XC Teams Set for CC Championships

Men's CC History | Women's CC History

COLLEGEVILLE, Pa. – Both Ursinus College cross country teams have their sights set on much-improved placements as the Centennial Conference Championships take center stage on Sunday at Gettysburg.

The men's 8,000-meter championship is slated for 11 a.m. before the women's 6,000-meter race gets underway at noon. A combined women's 6K and men's 8K open race will also be held at 12:45 p.m. The primarily flat and fast course is held entirely on campus at The Battlefield.
 
Ten schools will compete for the women's title while nine teams will vie for the men's crown. Each team may run up to 12 competitors in each championship race. Last year's conference championship meet, hosted by Haverford College, featured 317 combined entrants.

Neither Ursinus program has ever finished higher than sixth at the CC Championships - the men have not cracked the top seven since 1998, while the women last did so in 2008. But with balance up and down their lineups, and some star power at the top, the Bears hope to change that as they take to the Gettysburg course for the second time in as many meets.

For the men, sophomore James McDaid and senior Joseph Iuliucci have been the standard bearers all season, finishing 1-2 for the Bears at all four races this fall. McDaid counts three top-10 individual performances among those four, including an individual title at the Bryn Mawr Invitational and a seventh-place effort at the Paul Short Run, where his time of 26:16 was the best by an Ursinus runner since at least 2000.

Iuliucci placed 25th at last year's CC championship, and McDaid (who was 48th) has an excellent to become the first All-Centennial selection in program history, especially with just three of the first seven finishers from last season's conference meet back. The top-14 finishers in each championship race receive All-Centennial Conference recognition. The top-seven are named First Team All-CC while the eighth through 14th-place finishers garner second-team accolades. The championship race winners are named the Centennial Conference Runners of the Year while the top freshman finishers capture CC Rookie of the Year honors.

A pair of newcomers in freshmen Dylan Geissinger-Tuttle and Matt Roeder have vaulted into the top half of the lineup, crossing the line in 3-4 for the squad in every meet this season. Sophomores Logan Mazullo (38th at last year's meet), John Haase (44th), and Craig Lauer (47th); and juniors Andrew Voyack (45th) and Jonny Cope (61st) all competed at the 2016 championship, while sophomores John Delia and Daniel Powell and rookie Kyle Berardi have all been among Ursinus' top seven at various points.
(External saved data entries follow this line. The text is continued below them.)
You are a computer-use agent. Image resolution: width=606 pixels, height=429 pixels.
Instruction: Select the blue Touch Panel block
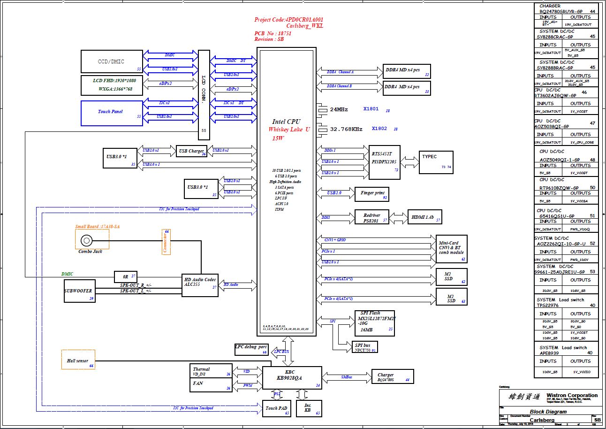[x=112, y=113]
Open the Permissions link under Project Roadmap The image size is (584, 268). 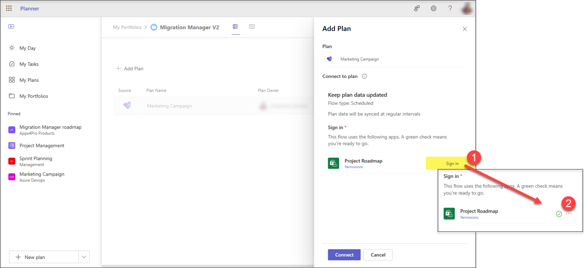click(x=353, y=167)
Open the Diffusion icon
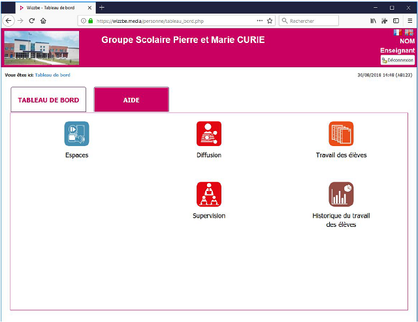418x322 pixels. [209, 134]
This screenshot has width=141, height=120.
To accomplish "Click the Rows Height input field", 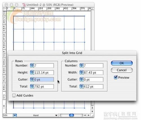I will pyautogui.click(x=44, y=73).
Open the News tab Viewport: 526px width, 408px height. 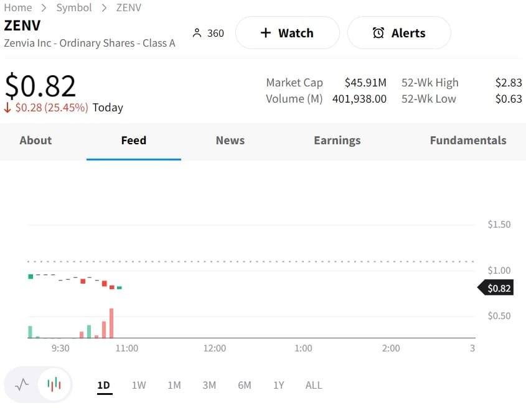[230, 141]
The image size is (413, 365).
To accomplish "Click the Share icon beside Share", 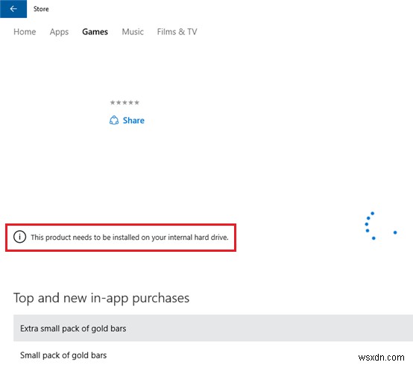I will pyautogui.click(x=114, y=120).

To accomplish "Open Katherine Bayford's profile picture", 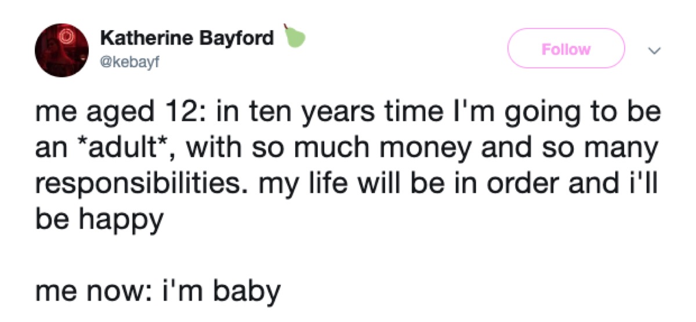I will pos(61,50).
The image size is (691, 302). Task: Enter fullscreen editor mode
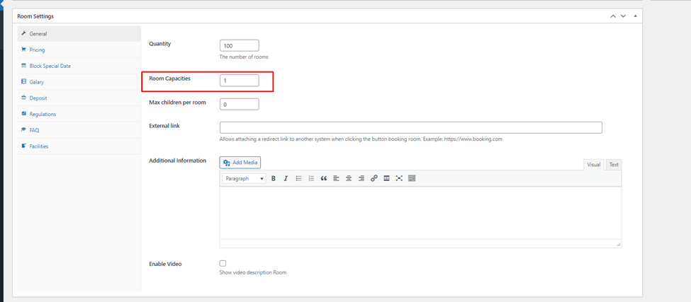399,179
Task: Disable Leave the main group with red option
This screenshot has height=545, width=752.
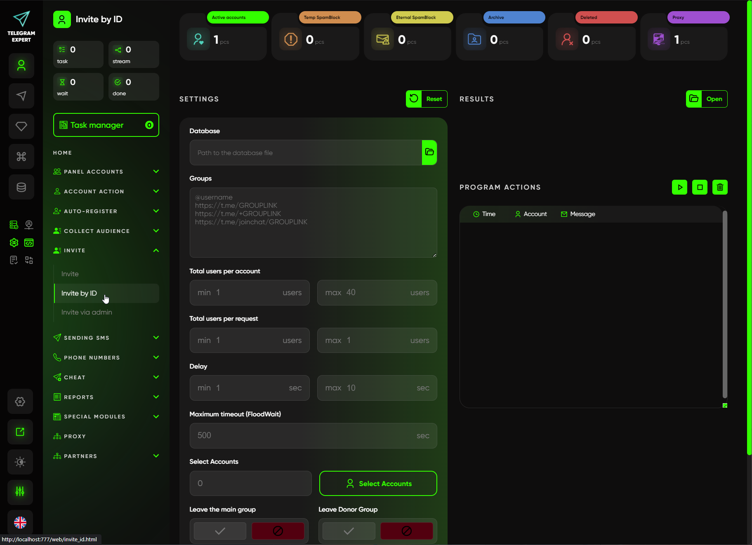Action: [x=278, y=531]
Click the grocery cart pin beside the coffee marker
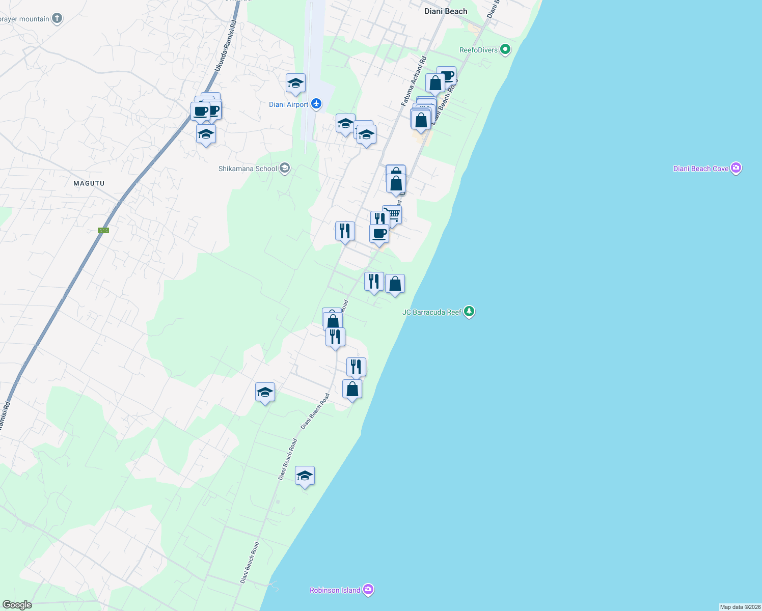Viewport: 762px width, 611px height. pyautogui.click(x=392, y=214)
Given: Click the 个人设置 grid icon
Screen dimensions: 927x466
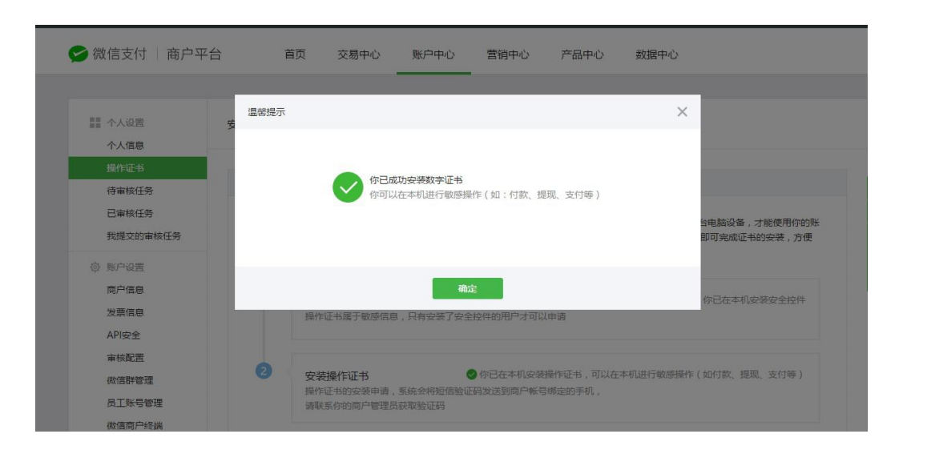Looking at the screenshot, I should pos(95,123).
On the women's side, junior Riley Engel figures to be first across the line for a Bears team she has headed in all three of the meets in which she has competed this fall. Engel posted a 31-second personal record at the Paul Short Invitational (23:32), where she placed 31st in a huge field; she was 47th at the CC Championship a year ago and 45th as a freshman.
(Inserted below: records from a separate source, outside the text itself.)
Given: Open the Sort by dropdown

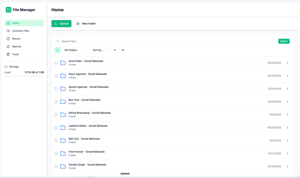Looking at the screenshot, I should [x=98, y=50].
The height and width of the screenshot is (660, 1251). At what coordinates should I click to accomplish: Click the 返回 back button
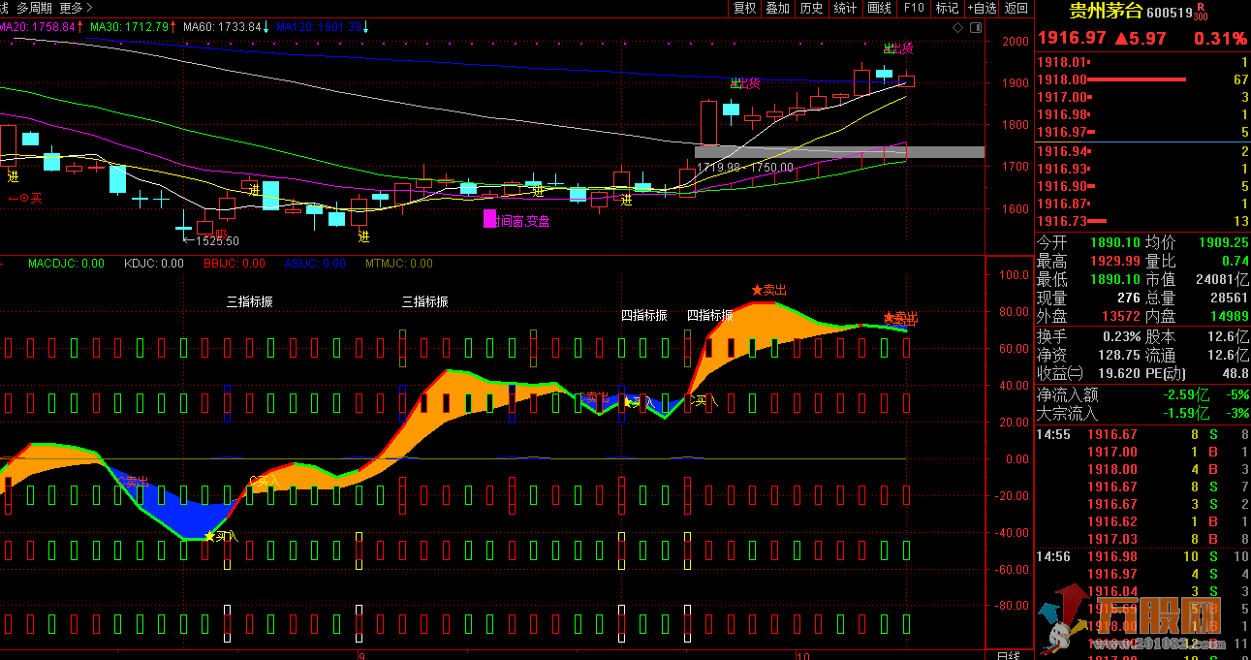(1016, 8)
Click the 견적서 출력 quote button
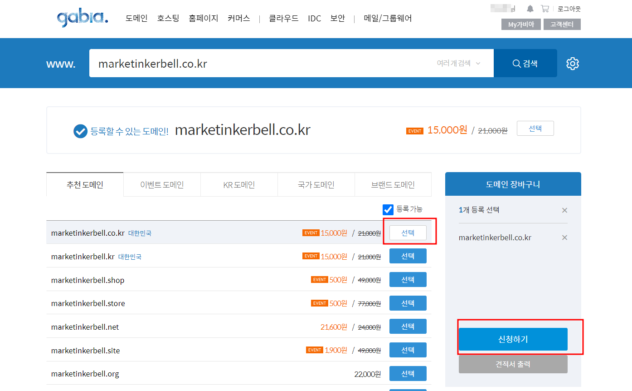 [x=513, y=364]
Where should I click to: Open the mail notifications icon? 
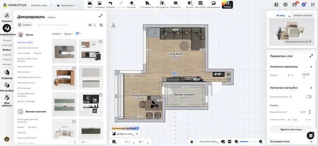click(294, 5)
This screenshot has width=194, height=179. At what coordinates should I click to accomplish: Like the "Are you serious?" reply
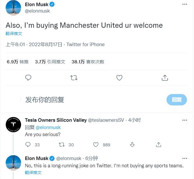96,145
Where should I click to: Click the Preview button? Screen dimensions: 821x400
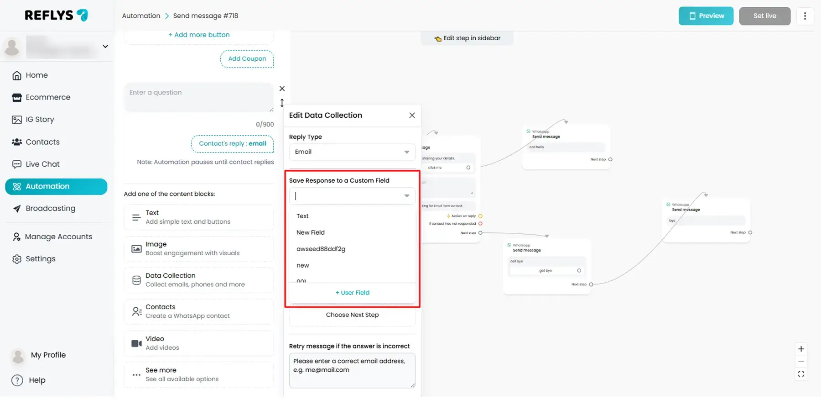[x=706, y=16]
Senior Lily Talerman will bring fond memories of last year's championship to this one. Last year, she turned in a PR of more than 75 seconds to finish in 50th place. Talerman has run second behind Engel at three meets.

Ursinus is counting on its depth and balance to shine behind Engel. Juniors Gabrielle Manto and Audrey Simpson, sophomores Ellie Stanley and Alyson Manley, and freshmen Bianca Joseph and Meredith Steele have shuffled among the third through seventh positions throughout the fall.

Johns Hopkins, ranked No. 1 in the U.S. Track & Field and Cross Country Coaches Association (USTFCCCA) Division III poll, enters the meet as the nine-time defending conference champion. No. 16 Dickinson and No. 24 Haverford will try to challenge the powerhouse Blue Jays. Dickinson leads all CC schools in women's cross country titles with 10.
 
Haverford's No. 3 men's program is seeking its fourth straight CC title, and the Fords have captured the crown in 21 of the 24 all-time championship meets. Johns Hopkins is ranked No. 14 nationally.
 
Individually, Felicia Koerner of Johns Hopkins returns as the defending conference champion. Haverford's Henry Woods is the top returning individual on the men's side after collecting runner-up status last season.